Des chercheurs de l'université Texas A&M signalent qu'augmenter la température de transition vitreuse des solutions aqueuses de vitrification peut réduire la fissuration due aux contraintes thermiques, l'un des principaux obstacles à la cryoconservation à long terme de tissus de grande taille et, à terme, d'organes destinés à la transplantation.
Des chercheurs de l'université Texas A&M affirment avoir identifié une variable thermodynamique majeure permettant de réduire la fissuration lors de la cryoconservation, des fractures qui peuvent rendre les tissus et organes volumineux inutilisables après un stockage à très basse température.
Dans une étude publiée dans Scientific Reports, l'équipe rapporte que des températures de transition vitreuse plus élevées dans les solutions aqueuses de vitrification sont associées à une probabilité plus faible de fissuration due aux contraintes thermiques lors du refroidissement.
La vitrification est une méthode de conservation sans glace qui refroidit les tissus biologiques dans une solution cryoprotectrice jusqu'à ce qu'ils atteignent un état vitreux, ce qui permet d'éviter la formation de cristaux de glace susceptibles d'endommager les cellules.

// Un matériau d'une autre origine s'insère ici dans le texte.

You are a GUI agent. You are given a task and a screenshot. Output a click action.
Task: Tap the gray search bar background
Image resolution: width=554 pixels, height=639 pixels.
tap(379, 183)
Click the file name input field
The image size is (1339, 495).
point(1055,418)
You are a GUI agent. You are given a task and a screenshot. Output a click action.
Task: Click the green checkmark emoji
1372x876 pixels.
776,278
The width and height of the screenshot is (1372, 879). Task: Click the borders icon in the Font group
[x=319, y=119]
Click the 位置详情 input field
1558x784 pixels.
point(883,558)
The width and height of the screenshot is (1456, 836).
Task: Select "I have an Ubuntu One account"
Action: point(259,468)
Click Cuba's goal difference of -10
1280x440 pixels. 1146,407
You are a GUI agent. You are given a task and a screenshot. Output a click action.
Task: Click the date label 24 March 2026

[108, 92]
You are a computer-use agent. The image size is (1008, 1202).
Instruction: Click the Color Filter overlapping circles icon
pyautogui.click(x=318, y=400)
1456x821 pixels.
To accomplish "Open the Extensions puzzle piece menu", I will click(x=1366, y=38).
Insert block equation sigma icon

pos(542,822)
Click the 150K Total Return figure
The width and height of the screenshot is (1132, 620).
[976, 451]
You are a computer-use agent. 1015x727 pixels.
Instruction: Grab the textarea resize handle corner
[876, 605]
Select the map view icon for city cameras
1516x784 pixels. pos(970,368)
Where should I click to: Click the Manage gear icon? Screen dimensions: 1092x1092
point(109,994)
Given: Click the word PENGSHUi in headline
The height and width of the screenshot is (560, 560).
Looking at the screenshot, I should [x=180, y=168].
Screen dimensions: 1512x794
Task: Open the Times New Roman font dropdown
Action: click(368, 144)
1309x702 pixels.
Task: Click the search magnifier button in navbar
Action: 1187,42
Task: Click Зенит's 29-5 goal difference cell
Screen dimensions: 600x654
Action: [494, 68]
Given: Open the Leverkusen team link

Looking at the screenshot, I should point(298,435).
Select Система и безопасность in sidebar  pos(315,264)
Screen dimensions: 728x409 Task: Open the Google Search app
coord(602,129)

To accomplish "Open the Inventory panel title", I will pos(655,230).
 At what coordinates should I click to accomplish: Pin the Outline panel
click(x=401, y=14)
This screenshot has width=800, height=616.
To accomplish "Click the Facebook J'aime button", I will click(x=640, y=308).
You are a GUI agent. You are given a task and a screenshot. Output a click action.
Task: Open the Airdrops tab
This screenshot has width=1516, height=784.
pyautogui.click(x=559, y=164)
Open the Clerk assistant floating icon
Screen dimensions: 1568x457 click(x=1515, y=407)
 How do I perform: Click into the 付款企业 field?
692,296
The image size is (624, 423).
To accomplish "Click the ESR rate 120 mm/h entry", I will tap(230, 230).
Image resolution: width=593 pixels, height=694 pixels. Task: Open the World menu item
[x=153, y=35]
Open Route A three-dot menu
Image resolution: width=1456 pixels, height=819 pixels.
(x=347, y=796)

Cependant, la fissuration demeure un défi persistant, en particulier à mesure que la taille des échantillons augmente, car les changements rapides de température peuvent générer des contraintes mécaniques.
« Dans cette étude, nous avons examiné différentes températures de transition vitreuse, qui, selon nous, jouent un rôle prédominant dans la fissuration », a déclaré Matthew Powell-Palm, professeur adjoint au département de génie mécanique J. Mike Walker ’66 de Texas A&M. « Nous avons appris que des températures de transition vitreuse plus élevées réduisent la probabilité de fissuration. »
Powell-Palm a également précisé que la prévention des fractures n'est pas la seule condition pour une conservation viable.
« La fissuration n'est qu'une partie du problème », a-t-il déclaré. « Les solutions doivent également être biocompatibles avec le tissu. »
Le communiqué de ScienceDaily décrivant les travaux présente les résultats comme une étape vers l'objectif à long terme de « constituer des banques » d'organes pour une utilisation ultérieure, tout en soulignant les progrès antérieurs dans le domaine. En 2023, des chercheurs de l'université du Minnesota ont rapporté une transplantation réussie d'un rein de rat, l'organe ayant été cryoconservé puis réchauffé.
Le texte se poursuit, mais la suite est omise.